▸ Task to carry out:
Convert every line of the rows below into a JSON list of strings, one string per line, leaving out blank lines.

▸ Dataset records:
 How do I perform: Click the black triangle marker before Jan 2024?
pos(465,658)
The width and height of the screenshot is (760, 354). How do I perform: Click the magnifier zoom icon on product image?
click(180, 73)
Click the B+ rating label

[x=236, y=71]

▸ Correct response:
[
  " How do I perform: Click the black triangle marker before Jan 2024?",
  "pos(465,658)",
  "The width and height of the screenshot is (760, 354). How do I perform: Click the magnifier zoom icon on product image?",
  "click(180, 73)",
  "Click the B+ rating label",
  "[x=236, y=71]"
]